**GIVEN RECORDS**
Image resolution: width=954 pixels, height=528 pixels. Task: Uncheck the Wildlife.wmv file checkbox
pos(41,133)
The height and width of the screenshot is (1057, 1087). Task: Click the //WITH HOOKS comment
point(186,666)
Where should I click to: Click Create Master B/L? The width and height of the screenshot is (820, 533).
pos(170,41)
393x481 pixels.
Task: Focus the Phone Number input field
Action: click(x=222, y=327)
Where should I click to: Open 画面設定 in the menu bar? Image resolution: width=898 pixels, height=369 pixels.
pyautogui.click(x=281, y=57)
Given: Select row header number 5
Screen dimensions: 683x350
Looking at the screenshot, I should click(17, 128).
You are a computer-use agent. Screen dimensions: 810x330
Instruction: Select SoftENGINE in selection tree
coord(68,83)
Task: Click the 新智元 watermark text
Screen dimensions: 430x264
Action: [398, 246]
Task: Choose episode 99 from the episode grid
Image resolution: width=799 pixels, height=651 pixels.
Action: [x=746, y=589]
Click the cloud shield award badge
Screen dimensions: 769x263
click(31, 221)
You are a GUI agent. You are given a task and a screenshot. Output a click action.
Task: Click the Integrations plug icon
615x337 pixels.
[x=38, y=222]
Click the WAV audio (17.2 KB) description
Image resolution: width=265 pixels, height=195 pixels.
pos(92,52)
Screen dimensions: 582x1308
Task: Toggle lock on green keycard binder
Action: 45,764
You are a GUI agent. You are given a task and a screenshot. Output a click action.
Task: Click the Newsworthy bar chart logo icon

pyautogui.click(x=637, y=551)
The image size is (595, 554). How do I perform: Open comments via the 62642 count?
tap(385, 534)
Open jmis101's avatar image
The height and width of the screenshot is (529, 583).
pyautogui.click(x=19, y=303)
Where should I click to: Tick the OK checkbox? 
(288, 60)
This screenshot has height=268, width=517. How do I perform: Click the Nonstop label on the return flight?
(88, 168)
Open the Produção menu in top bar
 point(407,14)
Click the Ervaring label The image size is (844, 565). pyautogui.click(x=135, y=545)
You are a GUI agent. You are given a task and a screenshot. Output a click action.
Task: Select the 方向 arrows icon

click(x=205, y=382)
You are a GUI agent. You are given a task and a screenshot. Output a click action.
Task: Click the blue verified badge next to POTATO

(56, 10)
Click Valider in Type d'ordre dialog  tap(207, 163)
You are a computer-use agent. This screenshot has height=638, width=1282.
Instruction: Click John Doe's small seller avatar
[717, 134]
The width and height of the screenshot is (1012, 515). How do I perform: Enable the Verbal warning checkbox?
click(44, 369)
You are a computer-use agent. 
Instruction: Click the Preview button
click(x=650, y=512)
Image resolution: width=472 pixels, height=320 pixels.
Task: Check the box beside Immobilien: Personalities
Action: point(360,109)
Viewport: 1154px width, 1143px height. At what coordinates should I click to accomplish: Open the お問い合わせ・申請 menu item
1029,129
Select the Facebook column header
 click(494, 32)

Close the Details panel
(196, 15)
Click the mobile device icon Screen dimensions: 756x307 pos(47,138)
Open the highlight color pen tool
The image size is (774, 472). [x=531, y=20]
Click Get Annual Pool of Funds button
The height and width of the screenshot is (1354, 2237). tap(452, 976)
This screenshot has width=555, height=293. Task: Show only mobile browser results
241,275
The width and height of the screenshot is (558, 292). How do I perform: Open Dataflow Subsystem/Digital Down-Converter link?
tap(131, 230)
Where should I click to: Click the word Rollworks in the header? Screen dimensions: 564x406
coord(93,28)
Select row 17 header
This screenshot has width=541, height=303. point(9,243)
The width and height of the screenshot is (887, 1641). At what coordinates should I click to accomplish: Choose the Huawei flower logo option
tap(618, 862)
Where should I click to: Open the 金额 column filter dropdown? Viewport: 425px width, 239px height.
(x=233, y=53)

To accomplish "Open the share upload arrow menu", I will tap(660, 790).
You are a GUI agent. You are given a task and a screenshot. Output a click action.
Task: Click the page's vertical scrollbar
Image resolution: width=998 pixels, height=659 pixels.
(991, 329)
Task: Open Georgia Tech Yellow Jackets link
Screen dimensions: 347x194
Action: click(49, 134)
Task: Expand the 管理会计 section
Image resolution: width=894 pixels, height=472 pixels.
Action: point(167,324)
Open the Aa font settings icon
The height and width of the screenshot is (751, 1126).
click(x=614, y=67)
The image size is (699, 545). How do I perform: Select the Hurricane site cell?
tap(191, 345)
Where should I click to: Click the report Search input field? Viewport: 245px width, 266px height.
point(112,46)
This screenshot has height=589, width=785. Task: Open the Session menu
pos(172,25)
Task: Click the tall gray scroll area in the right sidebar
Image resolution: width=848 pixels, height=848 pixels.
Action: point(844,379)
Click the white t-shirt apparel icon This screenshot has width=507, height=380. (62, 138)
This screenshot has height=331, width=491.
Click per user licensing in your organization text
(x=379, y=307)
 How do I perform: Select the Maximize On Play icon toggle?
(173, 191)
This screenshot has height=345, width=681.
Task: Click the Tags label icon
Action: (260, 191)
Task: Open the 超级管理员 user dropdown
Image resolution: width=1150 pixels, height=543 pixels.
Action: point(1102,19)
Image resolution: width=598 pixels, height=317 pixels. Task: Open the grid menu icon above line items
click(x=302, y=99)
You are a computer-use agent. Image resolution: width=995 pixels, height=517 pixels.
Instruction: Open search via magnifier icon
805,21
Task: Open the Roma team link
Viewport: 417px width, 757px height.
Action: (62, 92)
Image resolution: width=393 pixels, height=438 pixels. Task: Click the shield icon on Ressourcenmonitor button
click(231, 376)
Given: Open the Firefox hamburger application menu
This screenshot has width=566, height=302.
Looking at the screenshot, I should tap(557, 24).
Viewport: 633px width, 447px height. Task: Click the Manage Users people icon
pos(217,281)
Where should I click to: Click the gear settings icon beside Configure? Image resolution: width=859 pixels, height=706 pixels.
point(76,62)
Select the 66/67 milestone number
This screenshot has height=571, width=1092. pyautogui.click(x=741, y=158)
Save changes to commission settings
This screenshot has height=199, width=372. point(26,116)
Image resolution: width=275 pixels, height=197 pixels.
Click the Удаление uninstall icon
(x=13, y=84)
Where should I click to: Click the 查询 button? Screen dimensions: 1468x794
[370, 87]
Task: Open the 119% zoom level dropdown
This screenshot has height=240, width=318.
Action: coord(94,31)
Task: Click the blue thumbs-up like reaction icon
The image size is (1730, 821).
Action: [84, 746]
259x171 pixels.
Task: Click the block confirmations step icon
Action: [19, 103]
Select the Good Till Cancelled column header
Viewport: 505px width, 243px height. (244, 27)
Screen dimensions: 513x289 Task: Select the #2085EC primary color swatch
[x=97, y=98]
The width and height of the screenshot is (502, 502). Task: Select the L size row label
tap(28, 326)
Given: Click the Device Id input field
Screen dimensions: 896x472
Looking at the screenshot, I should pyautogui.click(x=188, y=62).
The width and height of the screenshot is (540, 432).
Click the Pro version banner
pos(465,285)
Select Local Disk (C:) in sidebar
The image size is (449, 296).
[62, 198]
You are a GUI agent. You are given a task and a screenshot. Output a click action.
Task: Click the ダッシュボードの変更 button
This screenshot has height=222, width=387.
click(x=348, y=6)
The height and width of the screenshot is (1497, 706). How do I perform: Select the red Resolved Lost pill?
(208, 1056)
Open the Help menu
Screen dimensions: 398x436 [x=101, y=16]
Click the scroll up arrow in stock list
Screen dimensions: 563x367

**WHAT TO WORK ON**
Please transcribe every entry above exactly as it appears.

**TASK OUTPUT**
Image resolution: width=954 pixels, height=528 pixels. Task: Uncheck the Wildlife.wmv file checkbox
pos(41,133)
The height and width of the screenshot is (1057, 1087). Task: Click the //WITH HOOKS comment
point(186,666)
Where should I click to: Click Create Master B/L? The width and height of the screenshot is (820, 533).
pos(170,41)
393x481 pixels.
Task: Focus the Phone Number input field
Action: click(x=222, y=327)
Where should I click to: Open 画面設定 in the menu bar? Image resolution: width=898 pixels, height=369 pixels.
pyautogui.click(x=281, y=57)
Given: Select row header number 5
Screen dimensions: 683x350
Looking at the screenshot, I should click(17, 128).
You are a computer-use agent. Screen dimensions: 810x330
Instruction: Select SoftENGINE in selection tree
coord(68,83)
Task: Click the 新智元 watermark text
Screen dimensions: 430x264
Action: [398, 246]
Task: Choose episode 99 from the episode grid
Image resolution: width=799 pixels, height=651 pixels.
Action: [x=746, y=589]
Click the cloud shield award badge
Screen dimensions: 769x263
click(31, 221)
You are a GUI agent. You are given a task and a screenshot. Output a click action.
Task: Click the Integrations plug icon
615x337 pixels.
[x=38, y=222]
Click the WAV audio (17.2 KB) description
Image resolution: width=265 pixels, height=195 pixels.
pos(92,52)
Screen dimensions: 582x1308
Task: Toggle lock on green keycard binder
Action: 45,764
You are a GUI agent. You are given a task and a screenshot. Output a click action.
Task: Click the Newsworthy bar chart logo icon

pyautogui.click(x=637, y=551)
The image size is (595, 554). How do I perform: Open comments via the 62642 count?
tap(385, 534)
Open jmis101's avatar image
The height and width of the screenshot is (529, 583).
pyautogui.click(x=19, y=303)
Where should I click to: Tick the OK checkbox? 
(288, 60)
This screenshot has height=268, width=517. How do I perform: Click the Nonstop label on the return flight?
(88, 168)
Open the Produção menu in top bar
 point(407,14)
Click the Ervaring label The image size is (844, 565). pyautogui.click(x=135, y=545)
You are a GUI agent. You are given a task and a screenshot. Output a click action.
Task: Select the 方向 arrows icon

click(x=205, y=382)
You are a GUI agent. You are given a task and a screenshot. Output a click action.
Task: Click the blue verified badge next to POTATO

(56, 10)
Click Valider in Type d'ordre dialog  tap(207, 163)
You are a computer-use agent. This screenshot has height=638, width=1282.
Instruction: Click John Doe's small seller avatar
[717, 134]
The width and height of the screenshot is (1012, 515). How do I perform: Enable the Verbal warning checkbox?
click(44, 369)
You are a computer-use agent. 
Instruction: Click the Preview button
click(x=650, y=512)
Image resolution: width=472 pixels, height=320 pixels.
Task: Check the box beside Immobilien: Personalities
Action: point(360,109)
Viewport: 1154px width, 1143px height. At what coordinates should I click to accomplish: Open the お問い合わせ・申請 menu item
1029,129
Select the Facebook column header
 click(494, 32)

Close the Details panel
(196, 15)
Click the mobile device icon Screen dimensions: 756x307 pos(47,138)
Open the highlight color pen tool
The image size is (774, 472). [x=531, y=20]
Click Get Annual Pool of Funds button
The height and width of the screenshot is (1354, 2237). tap(452, 976)
This screenshot has width=555, height=293. Task: Show only mobile browser results
241,275
The width and height of the screenshot is (558, 292). How do I perform: Open Dataflow Subsystem/Digital Down-Converter link?
tap(131, 230)
Where should I click to: Click the word Rollworks in the header? Screen dimensions: 564x406
coord(93,28)
Select row 17 header
This screenshot has width=541, height=303. point(9,243)
The width and height of the screenshot is (887, 1641). At what coordinates should I click to accomplish: Choose the Huawei flower logo option
tap(618, 862)
Where should I click to: Open the 金额 column filter dropdown? Viewport: 425px width, 239px height.
(x=233, y=53)

To accomplish "Open the share upload arrow menu", I will tap(660, 790).
You are a GUI agent. You are given a task and a screenshot. Output a click action.
Task: Click the page's vertical scrollbar
Image resolution: width=998 pixels, height=659 pixels.
(991, 329)
Task: Open Georgia Tech Yellow Jackets link
Screen dimensions: 347x194
Action: click(49, 134)
Task: Expand the 管理会计 section
Image resolution: width=894 pixels, height=472 pixels.
Action: point(167,324)
Open the Aa font settings icon
The height and width of the screenshot is (751, 1126).
click(x=614, y=67)
The image size is (699, 545). How do I perform: Select the Hurricane site cell?
tap(191, 345)
Where should I click to: Click the report Search input field? Viewport: 245px width, 266px height.
point(112,46)
This screenshot has height=589, width=785. Task: Open the Session menu
pos(172,25)
Task: Click the tall gray scroll area in the right sidebar
Image resolution: width=848 pixels, height=848 pixels.
Action: point(844,379)
Click the white t-shirt apparel icon This screenshot has width=507, height=380. (62, 138)
This screenshot has height=331, width=491.
Click per user licensing in your organization text
(x=379, y=307)
 How do I perform: Select the Maximize On Play icon toggle?
(173, 191)
This screenshot has height=345, width=681.
Task: Click the Tags label icon
Action: (260, 191)
Task: Open the 超级管理员 user dropdown
Image resolution: width=1150 pixels, height=543 pixels.
Action: point(1102,19)
Image resolution: width=598 pixels, height=317 pixels. Task: Open the grid menu icon above line items
click(x=302, y=99)
You are a computer-use agent. Image resolution: width=995 pixels, height=517 pixels.
Instruction: Open search via magnifier icon
805,21
Task: Open the Roma team link
Viewport: 417px width, 757px height.
Action: (62, 92)
Image resolution: width=393 pixels, height=438 pixels. Task: Click the shield icon on Ressourcenmonitor button
click(231, 376)
Given: Open the Firefox hamburger application menu
This screenshot has width=566, height=302.
Looking at the screenshot, I should tap(557, 24).
Viewport: 633px width, 447px height. Task: Click the Manage Users people icon
pos(217,281)
Where should I click to: Click the gear settings icon beside Configure? Image resolution: width=859 pixels, height=706 pixels.
point(76,62)
Select the 66/67 milestone number
This screenshot has height=571, width=1092. pyautogui.click(x=741, y=158)
Save changes to commission settings
This screenshot has height=199, width=372. point(26,116)
Image resolution: width=275 pixels, height=197 pixels.
Click the Удаление uninstall icon
(x=13, y=84)
Where should I click to: Click the 查询 button? Screen dimensions: 1468x794
[370, 87]
Task: Open the 119% zoom level dropdown
This screenshot has height=240, width=318.
Action: coord(94,31)
Task: Click the blue thumbs-up like reaction icon
The image size is (1730, 821).
Action: [84, 746]
259x171 pixels.
Task: Click the block confirmations step icon
Action: [19, 103]
Select the Good Till Cancelled column header
Viewport: 505px width, 243px height. (244, 27)
Screen dimensions: 513x289 Task: Select the #2085EC primary color swatch
[x=97, y=98]
The width and height of the screenshot is (502, 502). Task: Select the L size row label
tap(28, 326)
Given: Click the Device Id input field
Screen dimensions: 896x472
Looking at the screenshot, I should pyautogui.click(x=188, y=62).
The width and height of the screenshot is (540, 432).
Click the Pro version banner
pos(465,285)
Select Local Disk (C:) in sidebar
The image size is (449, 296).
[62, 198]
You are a GUI agent. You are given a task and a screenshot. Output a click action.
Task: Click the ダッシュボードの変更 button
This screenshot has height=222, width=387.
click(x=348, y=6)
The height and width of the screenshot is (1497, 706). How do I perform: Select the red Resolved Lost pill?
(208, 1056)
Open the Help menu
Screen dimensions: 398x436 [x=101, y=16]
Click the scroll up arrow in stock list
Screen dimensions: 563x367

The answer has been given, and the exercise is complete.